いろんなところから届けらえる支援物資も増えてきた。水も来た。私たちは当時、世界中の水、ミネラルウオーターを飲んだと豪語?していた。こっちの水はあまいぞ、こっちの水はにがいぞ‥‥。確かに硬水で、とてもじゃないが普通には飲めないのもあった。だいぶたってからだが、韓国の「辛ラーメン」が大量にきた。その大量さは、五〇個入りのダンボールが二〇〇箱という感じだった。ある避難所で、たくさん辛ラーメンがきて喜んで食べたが、辛すぎる、量が多すぎる、もういらないとなった。センターでいらないか、というのである。いるいる、すぐに届けてくれた。センターで避難中の韓国人留学生らが特によろこんだ。センターでよく食べ、箱ごと仲間の家に運んだりした。私は辛ラーメンがすきだ。たくさん、いただいた。
バスケットシューズもたくさん来た。スポーツメーカーが提供したのだと思う。バッシュ(いまでもこう言うのかな?)に詳しい友人に聞くと、有名メーカーのものだという。留学生らで分け、一段落してから一つ二千円で販売した。すぐに売りきれた。支援物資が支援金に変わったのだ。他にもいろんなものがきた。写真をとっておけばよかったが、ない。残念だ。
写真は、とれなかった。今のようにスマホがなかったことにも関係があるが、写真をとる気がしない、とれない、シャッターをおすのがはばかれるという状況もあった。先の六甲道近辺の牛乳瓶、年賀状も写真はとれなかった。センター内の写真も、今から思うと、とっておいたらたらよかったのにと思う。後日、センターでの留学生の避難生活の写真をほしいという新聞社があった。探したが、適当なのがない。あったのは餃子パーティで大鍋から分けている写真、それに中国人管理人が自宅(管理人室)で、家族と留学生二、三人がくつろいでいるものだけだった。
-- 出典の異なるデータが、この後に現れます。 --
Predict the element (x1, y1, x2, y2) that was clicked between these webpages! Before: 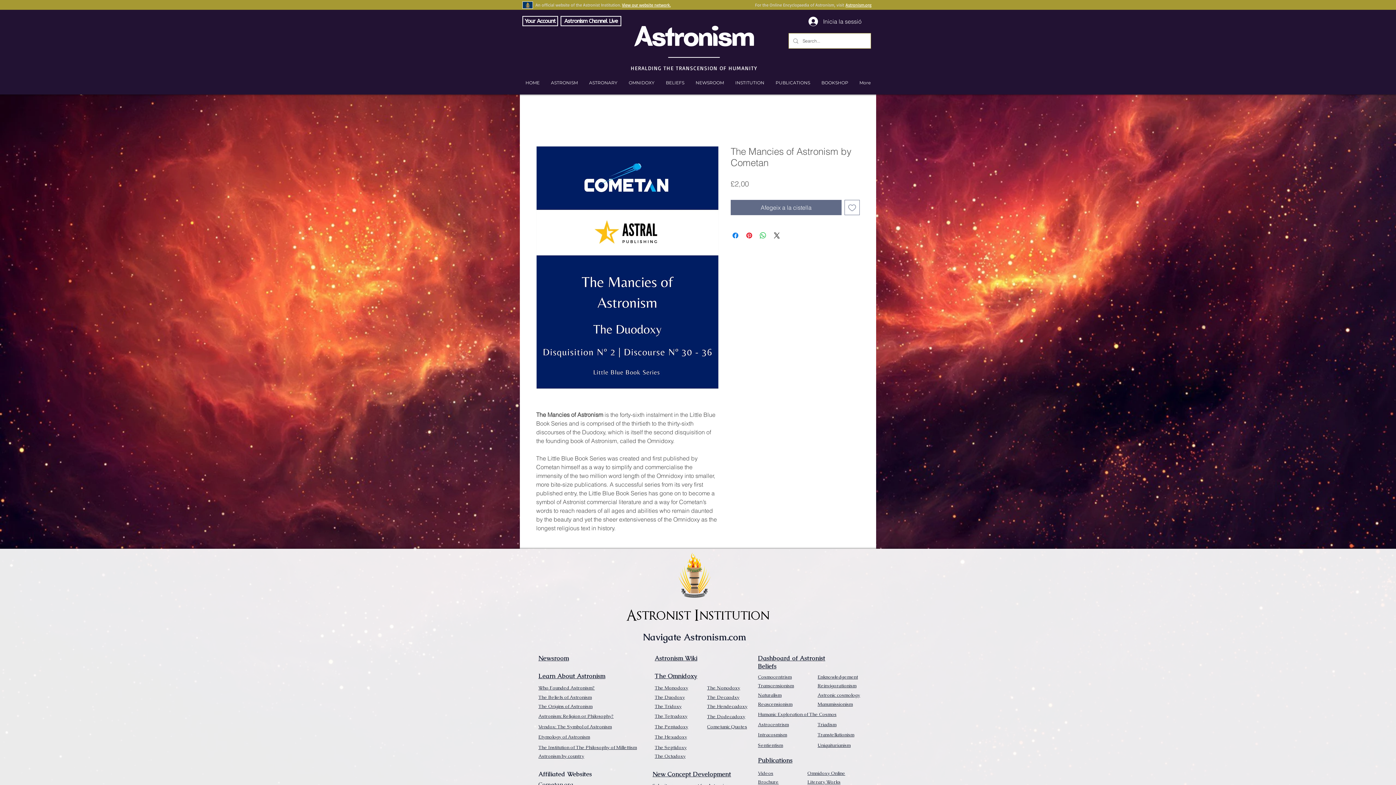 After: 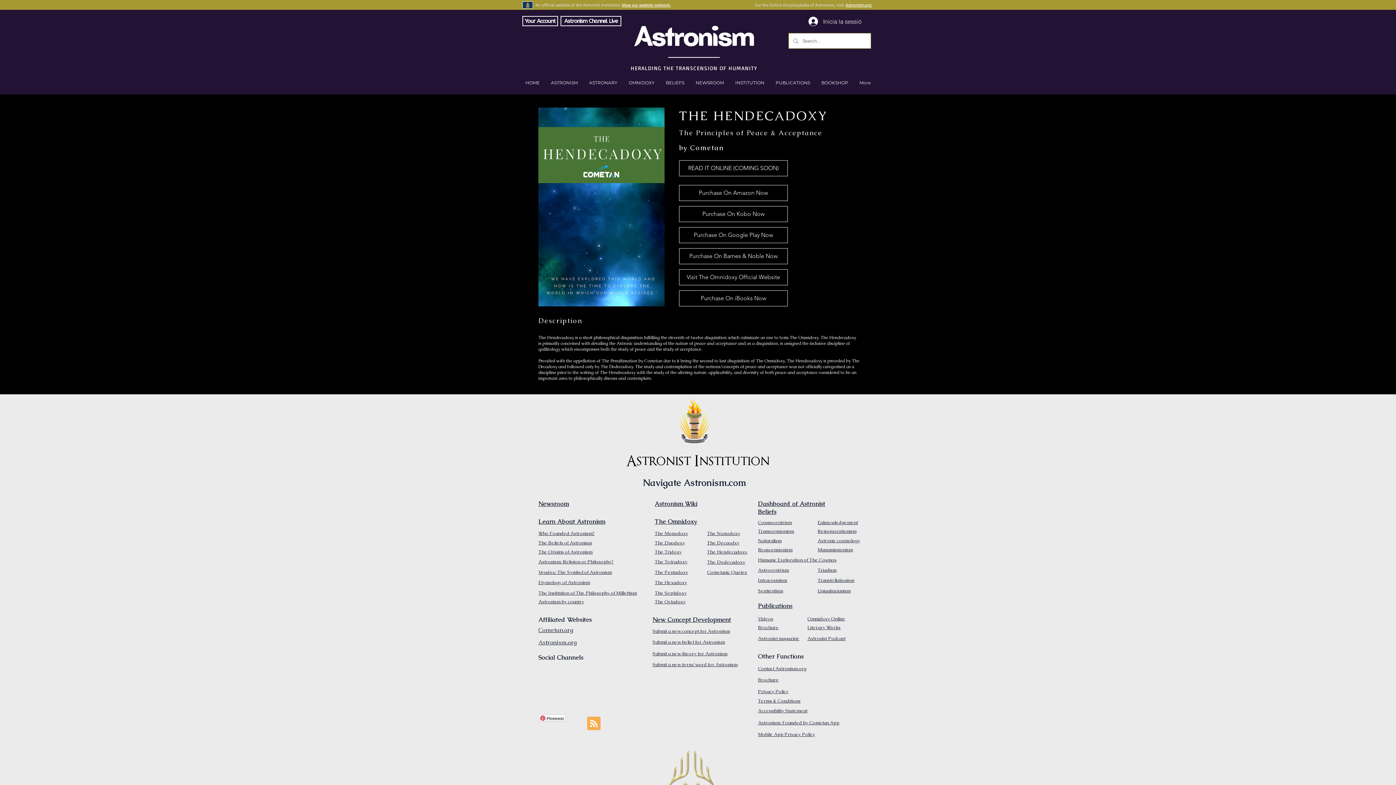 Action: label: The Hendecadoxy bbox: (707, 703, 747, 709)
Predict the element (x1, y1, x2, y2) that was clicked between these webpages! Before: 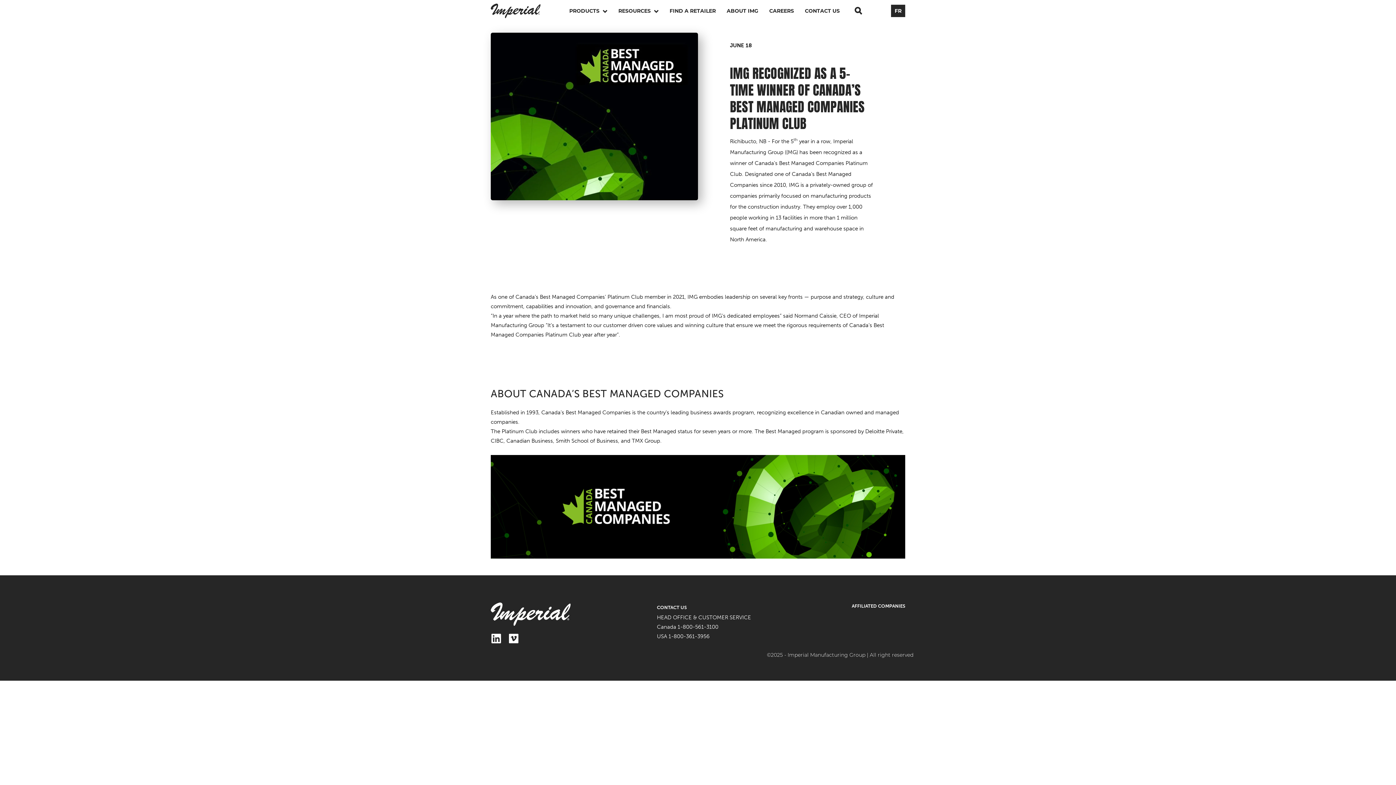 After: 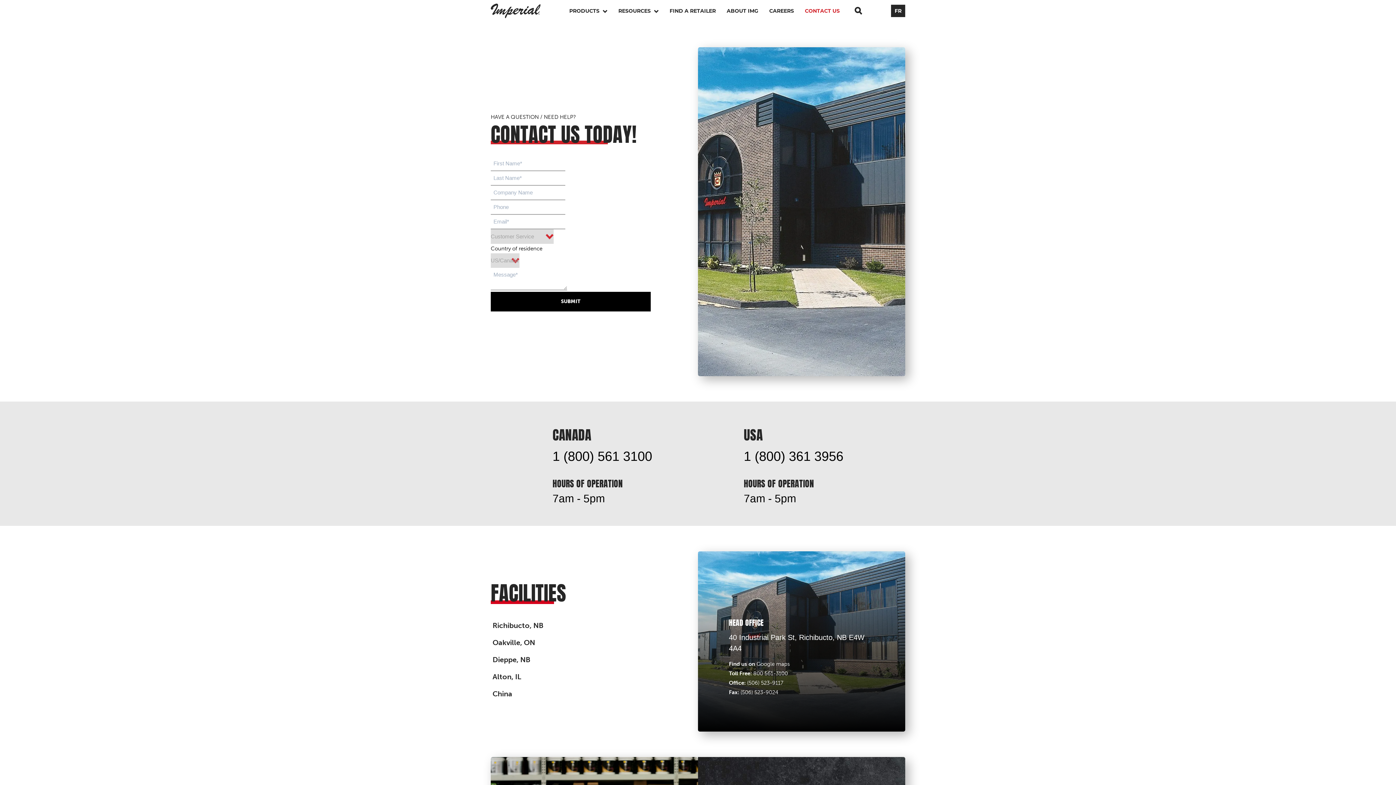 Action: bbox: (657, 606, 686, 610) label: CONTACT US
それらはいまでも大事にとっている。
●四
人間に一番大切なものはなにか? 一番というのが問題だが、やはり「水」ではないか。阪神淡路大震災のときもやはりそうだ。それなりの苦労があった。
センターの近くに山口組本部がある。いま、それがいくつかに分裂していてややこしいが、いまもそこにある。最近は彼らも大きな行事はやりにくくなっているだろうが、以前、ときどきあった。場所はセンターから西へ一キロほどの距離だが、行事のときには全国から立派な車がくる。なんでも敷地内に百台ほどの駐車場があり?、不足分はすぐ北の護国神社の大きな駐車場を利用する。それでも足りないようで、付近のガソリンスタンドにも駐車する。センターのある阪急六甲あたりでも、それらしい人がウロウロし、警察官もウロウロする。
関連ネタにこんなのがある。実際にあった話として友人から聞いたものだ。その人は、黒塗りの立派な外車に乗っていた。運転ミスをして別の乗用車に接触した。謝ろうと外に出たら、接触された車がものすごい勢いで走り去ったというのである。このあたりでは、立派な黒塗りの外車は、その筋の関係者だと認識されているとのことだ。その人がその後、どうしたかは聞いていない。
山口組本部付近ではいまも「暴力団追放」の大きな看板があり(ほんとに大きい)、その追放活動として、ときどきパレードや集会が開かれる。一方、山口組には全国ネットワークがある。震災の翌日(当日?)には全国から支援物資が集まった。さきほど一番大切なものは水だと書いたが、実はもっと大切なものがある。それはポリタンクだ。そのポリタンクを全国から集めて、敷地内の井戸でそれに水を入れて(おそらく)、付近の住民に無償で配ったのだ。長蛇の列ができたと新聞報道があった。暴力団追放運動に熱心な地域の人もその列に並んだという。
センターの駐車場にも地震の日の夕方、給水車がきた。近所の人が集まった。持参したケースがほんとにいろいろで、鍋、釜、やかんの類である。ポリタンクを持ってきた人はほとんどいない。一升瓶、二リットルのペットボトルは上等の方で、五〇〇CCのペットボトルも多い。厚かましいひと?、いや本当に入れ物がなかった人は、洋服をいれるケースをもってきて、運ぶのに苦労していた。ポリタンクは、ほんとうに貴重品だったのである。山口組の長蛇の列も当たり前だし、追放派のリーダーがそこに並んだからといって非難されるべきではない。
センターの水道がでるようになったのは、二月三日、大感動だ。地震から二週間ほどたっていた。その間、〇○に給水車がきたと情報がはいれば、急きょ避難中の留学生らとトイレ掃除をした。残していた水でトイレを掃除するのだ。当たり前だが、トイレの水が不足していた。小は流すのを省略、大は二、三回?に一回?流していた。給水車がくればトイレ掃除が始まるのだ。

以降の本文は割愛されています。